I honestly don't have a problem doing so when warranted. But I won't tender an insincere apology. Nor do I care to receive one. They are as disengenuousness as they are pointless.
There are times that an apology on my part would have solved some problems. But only in the short term. An apology offered only for the sake of peace does nothing to address the hurt feelings at the core of the issue.
I find that people are often far more interested in smoothing things over than they are in getting to heart of the matter. I don't work that way, and never really have.
That has, at times, resulted in some degree of personal difficulty.
There are several situations, one of which resulted in the implosion on an entire community, where a well intended but nonetheless insincere apology on my part would have stopped the shitstorm of invective, but not solved any real problems.
But it's my thing. I can't and won't issue an apology unless I truly mean it.
When I started the blogging thing, I had really had my fill of negativity on the net, my own included.
When I realized that there was a give and take required and that getting comments was dependant upon also giving comments, I resolved to be polite, positive, and even...nice. I resolved not to comment unless I had something positive to add. And for the most part, I have stuck to that resolve.
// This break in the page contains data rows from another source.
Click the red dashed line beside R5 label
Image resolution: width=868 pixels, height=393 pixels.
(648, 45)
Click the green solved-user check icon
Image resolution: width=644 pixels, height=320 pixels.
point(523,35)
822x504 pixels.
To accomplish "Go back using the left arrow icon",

Not that I never express disagreement, you understand. But I try to do it in a respectful, constructive way. And I don't usually do it unless I'm confident that the poster is someone who can accept it with equanimity.
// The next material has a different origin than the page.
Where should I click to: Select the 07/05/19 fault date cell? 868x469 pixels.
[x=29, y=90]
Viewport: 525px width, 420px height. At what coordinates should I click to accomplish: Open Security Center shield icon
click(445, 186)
In other words, I'm not in the habit of shooting off my mouth on blogs not otherwise frequented by me.
But the other day, that is exactly what I did.
As snark goes, I've seen worse. But still I feel that my comment was unwarranted and not given with the best intentions.
So I would like to offer an apology to I Agree With Me.
I'm sorry that I made a rude comment on your blog. There was no reason for it, other than the fact that your stance on the issue of Michael Phelps is opposite of mine.
Although it appears that our views diverge on quite a few issues, you seem like a perfectly nice person and you didn't deserve my snarky comment.
I sincerely hope you'll accept my apology.